Students work to eliminate plastic straws from campus
They may be small, but plastic straws are a big problem.
Single-use plastic straws can’t be recycled (they slip through recycling machinery), they don’t biodegrade and many end up in the world’s oceans, where they pose significant health risks to sea life.
Americans use them to suck up more than 500 million drinks a day, according to some estimates. Anna Laprise ’20 and Avatar Simpson ’20 would like us to stop.
“It’s become something consumers do mindlessly,” said Laprise, a government major. “Except in cases where straws are necessary for medical reasons, we don’t really need them. It’s very easy to just not take the straw.”
After raising awareness about the national “Stop Sucking” campaign at Mystic Aquarium as part of a community project for the Goodwin-Niering Center for the Environment, Laprise and Simpson began researching straw usage on campus. They found that the College’s three coffee shops used upwards of 100,000 plastic straws a year.
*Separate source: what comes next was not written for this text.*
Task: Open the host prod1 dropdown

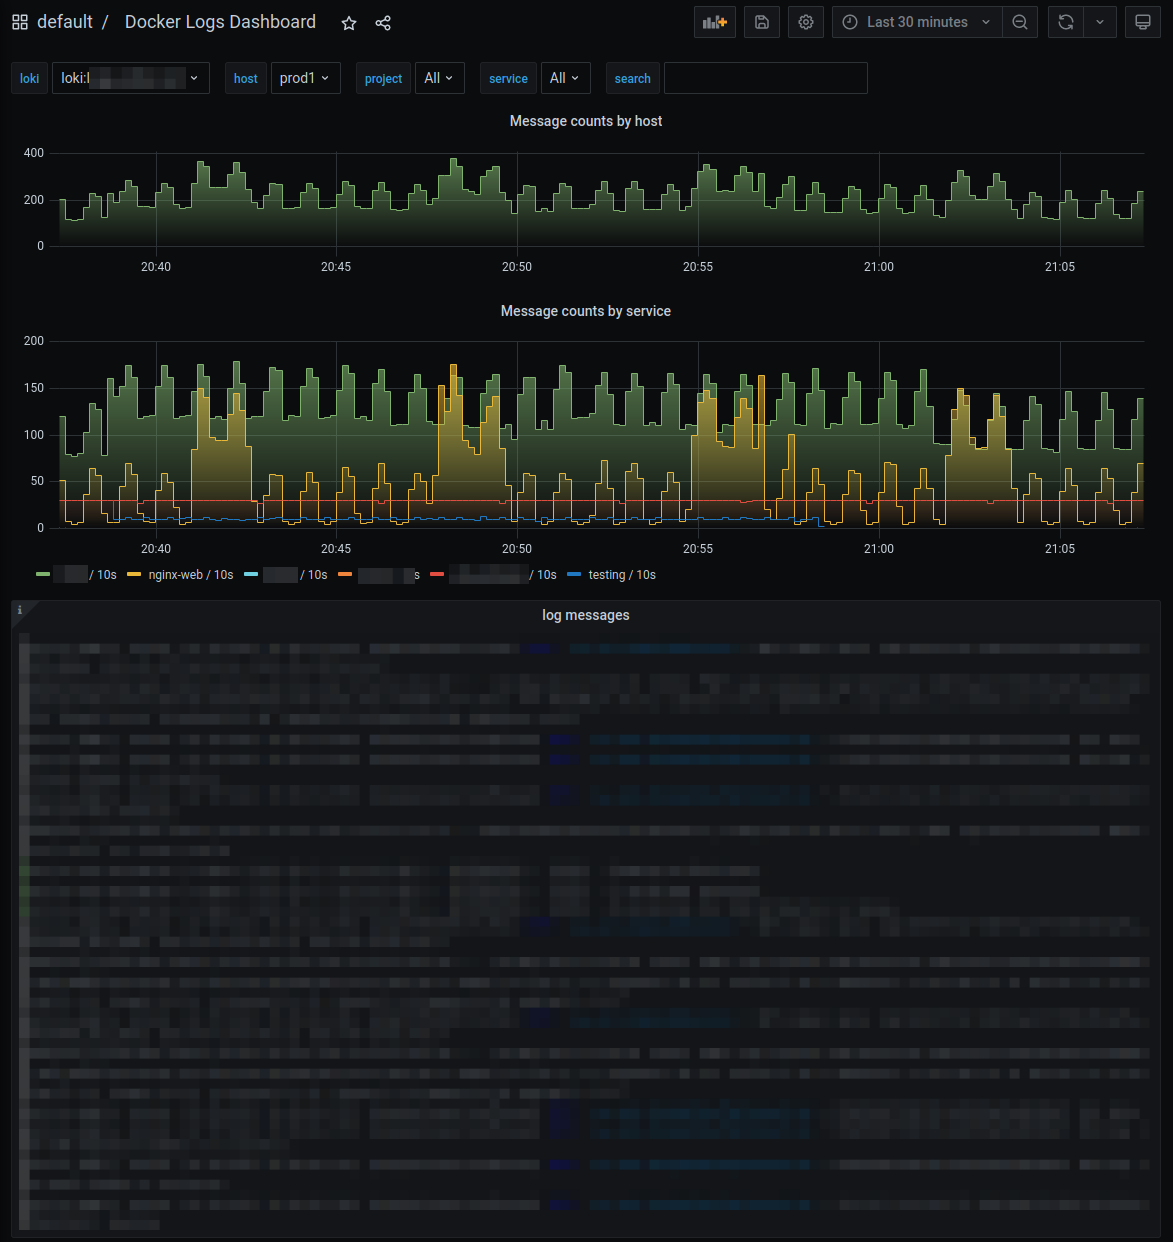Action: [305, 77]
Laprise and Simpson approached the Student Government Association with a proposal to replace single-use plastic straws, which cost approximately a half-cent each, with biodegradable paper straws, which cost approximately two cents. SGA voted to fund the initiative through the Sustainable Projects Fund.
“Eliminating plastic straws was a very simple, relatively cheap action that greatly increases Conn’s sustainability,” said Simpson, an environmental studies major.
Laprise and Simpson are also raising awareness on campus and in the community about other ways to cut down on disposable straw use. They suggest purchasing a reusable straw made of silicone, metal or bamboo, for example, or carrying one’s own reusable tumbler or mug.
“Walking around campus, it’s not hard to carry a coffee cup without a lid or a straw. We don’t need sippy cups,” Laprise said.